Justices to weigh parental notice for abortions


The Supreme Court will take on its first abortion case in five years today, hearing arguments on a New Hampshire law that says parents must be notified before a minor obtains an abortion, even in most cases of medical emergency.

Besides being a possible bellwether for how abortion cases might fare under the changing Supreme Court, the case could be significant in determining how much latitude states have in setting limits on abortion and when such limits may be legally challenged.

Champions of the measure, which has been overturned by two lower courts, say it provides parents with vital access to decisions about a daughter's health and well-being. Opponents argue that it fails to include an adequate health exception for the minor and describe it as an effort by the Bush administration and conservatives to chip away at the protections of Roe v. Wade, the 1973 high court ruling that guaranteed a woman's right to an abortion.

The New Hampshire law requires a physician to wait 48 hours after a parent or guardian has been notified before performing an abortion on a female younger than 18. The only exception provided in the statute is if the girl's death is imminent. The law includes a judicial bypass, which gives a judge the right to determine whether a minor is "mature and capable of giving informed consent to the proposed abortion." Under the law, a judge must rule within seven days when a petition is filed on a girl's behalf.

But state Rep. Terie Norelli, a New Hampshire Democrat who opposes the restrictions, said it is foolish to force a girl whose health is at risk to wait a week before an abortion.

"I do not believe that there is anyone who would prefer that a judge make a health care decision in an emergency medical situation," Norelli said.

Under the New Hampshire law, a doctor who performs an abortion without following the notification procedure could be charged with a misdemeanor, which is punishable by up to one year in prison, and subject to a civil action by the person wrongfully denied notification.

Thirty-five states have parental notification or consent laws on the books or scheduled to take effect, and though the requirements of the provisions vary, just four of them lack health exceptions for the mother. Those states - Missouri, Minnesota, Wyoming and North Dakota - have not faced court challenges about the health exception.

Maryland's notification law requires the consent of or notice to one parent; however, the law allows a physician to waive notification based on a girl's maturity or if contacting a parent would not be in her best interest.

Opponents of the New Hampshire law say that if it is upheld, it would open the door for states to pass laws denying women abortions in cases of a medical emergency.

"Because of prior precedent they may not overturn Roe, but what this case would do is eviscerate Roe, it would leave Roe standing but with no legs," said Dawn Touzin, public affairs director of Planned Parenthood of Northern New England, a defendant in the lawsuit.

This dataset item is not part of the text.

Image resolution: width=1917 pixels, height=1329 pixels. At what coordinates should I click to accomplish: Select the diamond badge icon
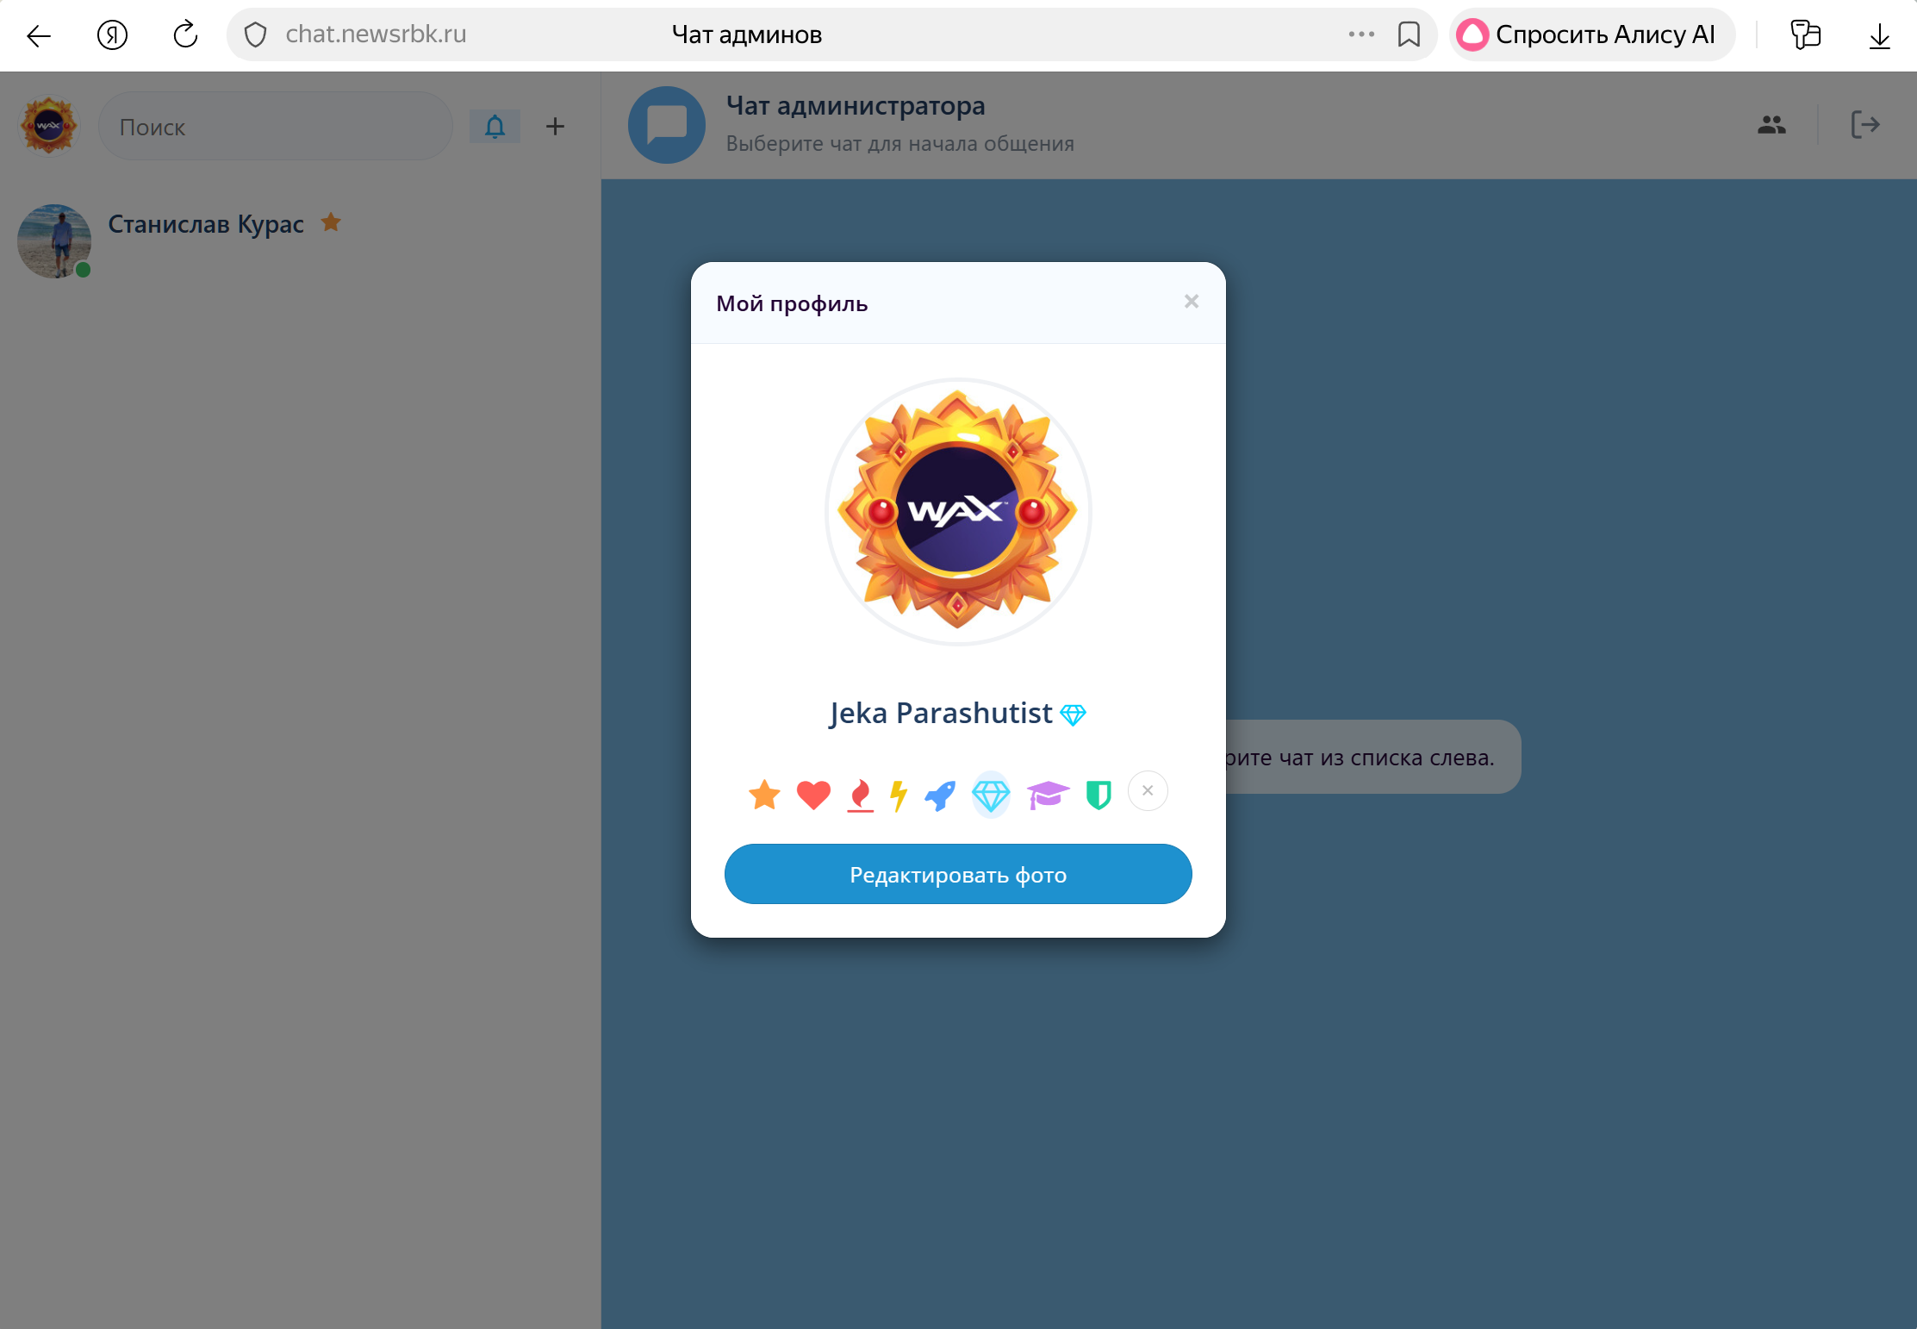coord(991,794)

Pro-choice advocates believe the health exception is a crucial element of any notification law because it allows a doctor to perform an abortion in emergency circumstances that could prove harmful or fatal. For example, a girl could hemorrhage, experience kidney or liver troubles, or her fertility might be in jeopardy.

Meanwhile, the legal arguments being made in support of the New Hampshire law strike particular fear among opponents of the New Hampshire provision.

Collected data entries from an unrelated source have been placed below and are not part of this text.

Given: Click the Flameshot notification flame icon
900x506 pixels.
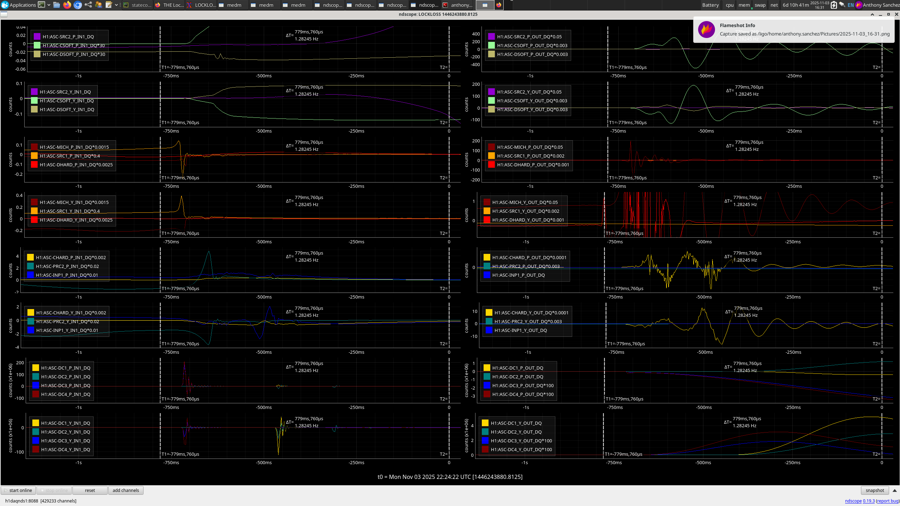Looking at the screenshot, I should coord(706,30).
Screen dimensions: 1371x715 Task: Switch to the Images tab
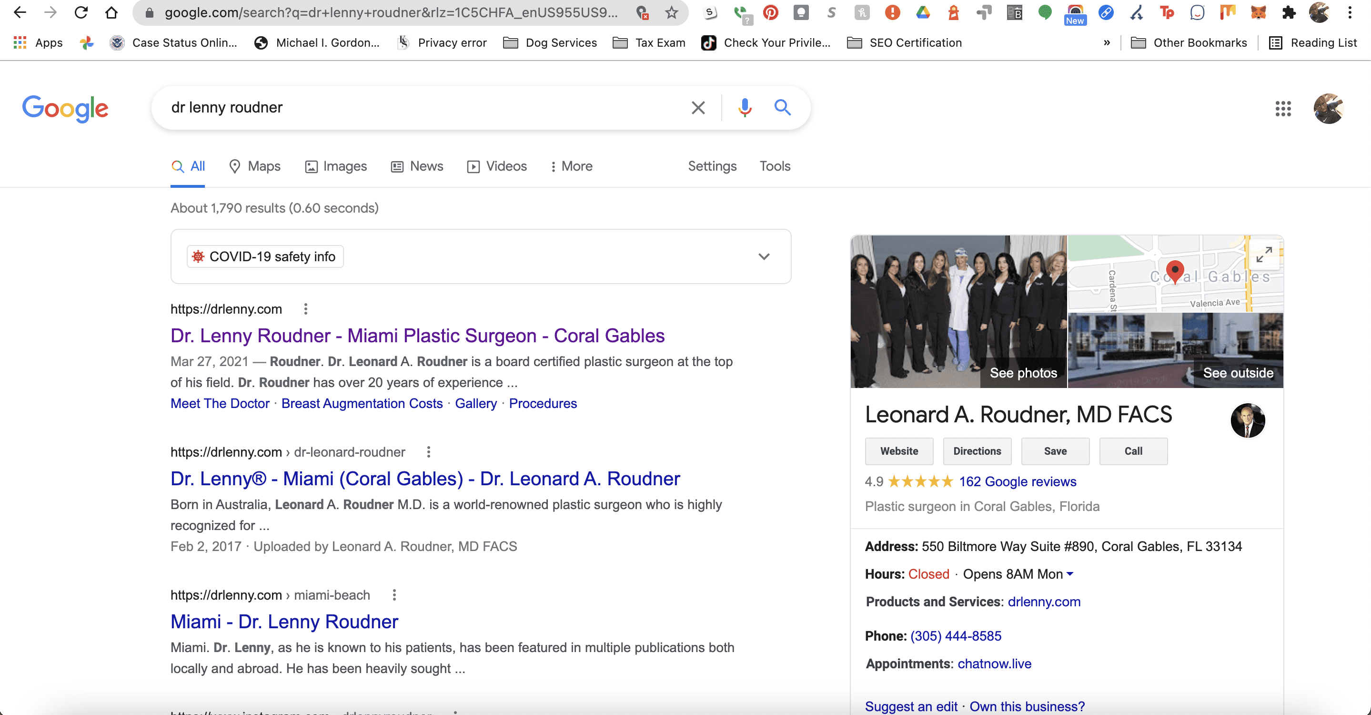click(x=336, y=166)
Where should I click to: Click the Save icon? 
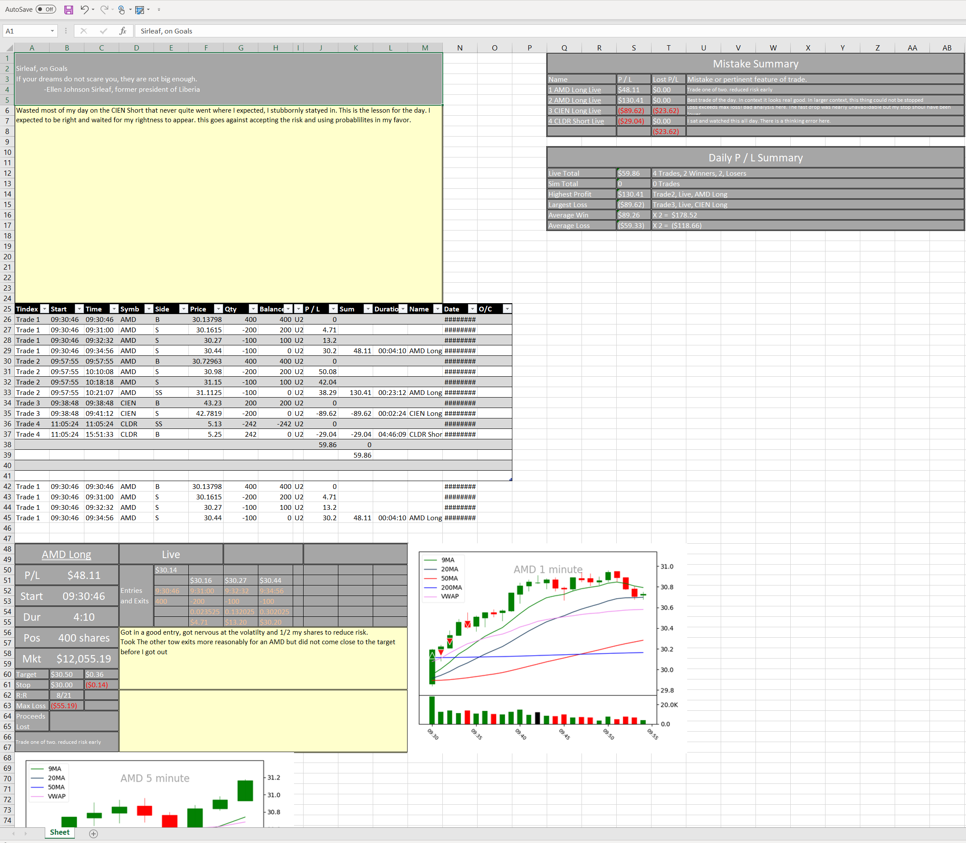[x=69, y=9]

With backing from the Bush administration, which filed a "friend of the court" brief in the case, New Hampshire Attorney General Kelly A. Ayotte will argue for the law on two points: that other emergency health protections are already in place, making the health exception unnecessary; and a more technical legal assertion - that only individuals harmed by the law should be able to challenge it. If the justices accept the latter, it could prevent court challenges to abortion limits until laws allowing them are on the books.

"What's going on in this case is the attorney general and the Bush administration would eliminate that ability to challenge laws before any harm occurs," said Brigitte Amiri, staff attorney for the American Civil Liberties Union, which is arguing for the defense. "We'd have to wait until young women and teenagers were actually harmed before going to court.

"It would be a new legal world if the Bush administration and the [New Hampshire] attorney general win this piece of the case," she said.

What started as a law affecting only New Hampshire residents, "has gone way beyond that," Touzin said. "It will affect every state."

Ayotte argues that New Hampshire has a statute called a "competing harm's" defense, which would protect a doctor who performs a necessary emergency abortion without notifying a child's parent.

"We're not taking the position that you should not protect women's health," Ayotte said. "We're just saying that you don't necessarily need an express provision."